The village expanded substantially in the decades following the Second World War as new public housing estates of varying design were constructed, connecting Gilmerton with Liberton. Private housebuilding in the late 20th and early 21st century extended the local built environment further south towards the Edinburgh City Bypass (A720) road and the local authority boundary with Midlothian.

==Community facilities==

Gilmerton Library serves a number of informal learning sessions and community events. Bookbug Sessions, Book groups, Knitting Group, iPads for the visually impaired, Tiger Tales stories and crafts for ages 4 – 8, Friday Fun Club for kids, NHS Lothian Stop Smoking Group, and Local Councillors' surgeries.

Gilmerton Community Centre has a varied daytime and evening programme of educational and leisure activities as well as support groups. The Centre is a vibrant and busy place with a large reception area with 4 computers allowing internet access. Printing and photocopying facilities are also available and there are always staff and volunteers on hand to give help, information and advice. There are 4 general purposes rooms, two crèche rooms, a computer suite, and a small hall all available for hire. A busy café also operates from the centre. A number of outside agencies are based in the Centre including a Women’s mental health project, a Drugs project and a Befriending project for young people.

Ferniehill surgery has 6 doctors and a number of practice nurses, health visitors and district nurses. Surgeries are offered throughout the day from 8.30am to 5.30pm.

A child and family centre was purpose built and opened in 1964. It is part of the City of Edinburgh Councils, Children and Families Department.
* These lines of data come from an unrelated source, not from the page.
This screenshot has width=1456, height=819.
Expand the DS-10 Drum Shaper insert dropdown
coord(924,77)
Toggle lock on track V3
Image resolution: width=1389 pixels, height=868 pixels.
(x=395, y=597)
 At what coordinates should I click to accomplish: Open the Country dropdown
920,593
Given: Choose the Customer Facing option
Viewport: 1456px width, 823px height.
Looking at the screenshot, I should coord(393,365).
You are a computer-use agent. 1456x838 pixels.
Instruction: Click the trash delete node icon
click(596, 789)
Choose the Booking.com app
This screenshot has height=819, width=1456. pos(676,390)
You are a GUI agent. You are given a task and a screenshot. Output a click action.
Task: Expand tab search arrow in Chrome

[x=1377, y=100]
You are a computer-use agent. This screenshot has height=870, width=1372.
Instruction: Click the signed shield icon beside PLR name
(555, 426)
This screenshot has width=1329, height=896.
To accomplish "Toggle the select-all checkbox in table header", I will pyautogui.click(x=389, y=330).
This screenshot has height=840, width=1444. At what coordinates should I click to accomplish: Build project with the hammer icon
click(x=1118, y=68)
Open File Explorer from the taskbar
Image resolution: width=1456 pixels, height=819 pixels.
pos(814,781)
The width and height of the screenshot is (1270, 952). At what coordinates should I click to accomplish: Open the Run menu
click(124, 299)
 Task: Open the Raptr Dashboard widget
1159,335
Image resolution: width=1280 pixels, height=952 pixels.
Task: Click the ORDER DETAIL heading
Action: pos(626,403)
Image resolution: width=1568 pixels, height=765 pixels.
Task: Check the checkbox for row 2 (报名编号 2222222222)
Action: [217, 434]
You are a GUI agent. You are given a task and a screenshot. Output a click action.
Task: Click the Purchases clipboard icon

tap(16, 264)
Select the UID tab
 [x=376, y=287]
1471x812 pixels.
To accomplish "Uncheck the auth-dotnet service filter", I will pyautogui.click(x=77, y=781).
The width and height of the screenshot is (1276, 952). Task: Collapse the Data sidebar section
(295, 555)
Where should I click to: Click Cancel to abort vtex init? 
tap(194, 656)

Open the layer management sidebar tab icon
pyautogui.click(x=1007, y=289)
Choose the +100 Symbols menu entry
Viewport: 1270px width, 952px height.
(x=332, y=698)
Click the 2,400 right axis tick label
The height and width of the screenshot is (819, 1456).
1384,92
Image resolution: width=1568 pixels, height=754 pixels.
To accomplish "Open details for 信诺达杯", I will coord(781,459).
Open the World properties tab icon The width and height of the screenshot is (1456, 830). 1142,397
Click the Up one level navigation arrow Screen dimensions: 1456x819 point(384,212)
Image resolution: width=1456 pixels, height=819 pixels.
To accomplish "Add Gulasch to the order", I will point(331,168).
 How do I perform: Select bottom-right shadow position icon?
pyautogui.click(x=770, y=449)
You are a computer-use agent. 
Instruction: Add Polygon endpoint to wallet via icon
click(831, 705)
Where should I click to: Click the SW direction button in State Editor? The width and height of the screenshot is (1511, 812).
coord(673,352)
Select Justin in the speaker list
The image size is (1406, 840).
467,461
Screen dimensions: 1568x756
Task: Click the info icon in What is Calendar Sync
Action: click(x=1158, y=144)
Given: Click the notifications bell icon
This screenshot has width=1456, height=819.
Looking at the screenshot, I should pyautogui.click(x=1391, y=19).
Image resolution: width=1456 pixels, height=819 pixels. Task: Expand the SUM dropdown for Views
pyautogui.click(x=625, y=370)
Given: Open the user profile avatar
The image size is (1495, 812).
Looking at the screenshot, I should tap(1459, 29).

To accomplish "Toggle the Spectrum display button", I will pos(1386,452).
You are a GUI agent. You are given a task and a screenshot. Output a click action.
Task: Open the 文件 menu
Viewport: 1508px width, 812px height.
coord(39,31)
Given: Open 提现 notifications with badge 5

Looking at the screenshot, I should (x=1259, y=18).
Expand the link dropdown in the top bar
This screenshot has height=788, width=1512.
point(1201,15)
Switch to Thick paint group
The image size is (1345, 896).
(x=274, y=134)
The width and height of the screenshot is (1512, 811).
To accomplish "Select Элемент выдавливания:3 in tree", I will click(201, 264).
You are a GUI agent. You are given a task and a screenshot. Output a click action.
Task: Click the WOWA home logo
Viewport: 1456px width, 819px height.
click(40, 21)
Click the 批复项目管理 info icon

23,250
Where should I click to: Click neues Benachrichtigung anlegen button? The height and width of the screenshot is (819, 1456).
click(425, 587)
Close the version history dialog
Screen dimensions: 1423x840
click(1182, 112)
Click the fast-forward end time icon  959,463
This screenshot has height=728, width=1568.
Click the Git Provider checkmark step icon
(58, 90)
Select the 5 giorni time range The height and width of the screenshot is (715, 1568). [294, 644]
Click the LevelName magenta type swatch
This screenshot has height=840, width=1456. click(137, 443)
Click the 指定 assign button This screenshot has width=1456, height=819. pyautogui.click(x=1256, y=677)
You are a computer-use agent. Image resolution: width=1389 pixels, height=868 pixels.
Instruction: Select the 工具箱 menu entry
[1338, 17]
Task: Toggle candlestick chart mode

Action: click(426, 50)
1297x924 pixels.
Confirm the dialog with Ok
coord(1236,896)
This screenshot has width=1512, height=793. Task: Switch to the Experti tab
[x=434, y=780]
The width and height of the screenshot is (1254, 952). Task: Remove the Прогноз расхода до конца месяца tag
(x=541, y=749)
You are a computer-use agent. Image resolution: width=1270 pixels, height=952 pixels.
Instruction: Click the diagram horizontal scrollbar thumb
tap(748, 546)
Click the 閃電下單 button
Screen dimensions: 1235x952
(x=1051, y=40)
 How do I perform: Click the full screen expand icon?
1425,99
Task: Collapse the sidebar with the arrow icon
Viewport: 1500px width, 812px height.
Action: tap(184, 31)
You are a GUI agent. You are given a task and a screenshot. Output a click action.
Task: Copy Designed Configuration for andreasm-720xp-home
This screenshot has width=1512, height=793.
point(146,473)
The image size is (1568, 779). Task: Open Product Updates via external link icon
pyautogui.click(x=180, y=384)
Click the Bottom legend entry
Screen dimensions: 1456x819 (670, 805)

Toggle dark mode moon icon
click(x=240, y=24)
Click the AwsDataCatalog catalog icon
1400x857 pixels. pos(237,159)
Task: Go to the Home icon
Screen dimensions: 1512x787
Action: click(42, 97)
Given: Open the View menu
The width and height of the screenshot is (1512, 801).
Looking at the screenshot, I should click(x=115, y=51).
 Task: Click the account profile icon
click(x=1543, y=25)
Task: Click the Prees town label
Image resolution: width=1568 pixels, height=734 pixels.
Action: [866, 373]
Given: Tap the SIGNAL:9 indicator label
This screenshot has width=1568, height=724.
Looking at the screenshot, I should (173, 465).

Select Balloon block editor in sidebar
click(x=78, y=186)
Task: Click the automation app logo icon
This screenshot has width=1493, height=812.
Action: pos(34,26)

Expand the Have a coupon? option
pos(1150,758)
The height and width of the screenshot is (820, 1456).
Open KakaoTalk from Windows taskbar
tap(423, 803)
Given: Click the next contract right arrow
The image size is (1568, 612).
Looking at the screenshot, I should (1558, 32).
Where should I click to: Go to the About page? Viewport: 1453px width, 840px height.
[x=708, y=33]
The Centre has four playrooms to accommodate children aged 0–5. There is also a large kitchen area and separate laundry. The outside area is on two levels, one area is with slabbing which is used for toys including bikes, scooters, sand, water play etc. The other area has soft surfacing and sited climbing frame equipment and chutes.

Gilmerton Primary School and two nearby Secondary Schools (Liberton High School and Gracemount High School) serve the Gilmerton area.

==Politics==
Gilmerton once used to have its own council ward (ward 56) within Edinburgh city, which included the communities of Ferniehill and Hyvots. Since 2007, The Local Government Boundary Commission for Scotland amalgamated Gilmerton with the neighbouring town of Liberton to create the Council ward Liberton/Gilmerton (16) that incorporates Gracemount, Burdiehouse, Southhouse, The Inch and Moredun.

The City of Edinburgh Council election, 2017 saw Liberton/Gilmerton vote in 4 councillors.
- Lezley Marion Cameron (Labour)
- Derek Howie (SNP)
- Lesley MacInnes (SNP)
- Stephanie Smith (Conservative).

Gilmerton is in the Edinburgh South constituency for parliament in Westminster, and is represented by Ian Murray (British politician) (Labour). It falls within the Edinburgh Eastern for the Scottish Parliament, and is represented by Ash Denham (SNP)

==Demographics==

| Ethnicity | Liberton/Gilmerton Ward | Edinburgh |
|---|---|---|
| White | 82.6% | 84.9% |
| Asian | 10.2% | 8.6% |
| Black | 2.7% | 2.1% |
| Mixed | 2.4% | 2.5% |
| Other | 2.1% | 1.9% |

==Notable people==

- Dr Joseph Tillie FRSE
- David Paton
- Kinloch baronets including the murderer Sir Archibald Gordon Kinloch, 7th Baronet

==Trivia==

A street in the Dunedin, New Zealand suburb of Corstorphine, Gilmerton Street, is named after the suburb.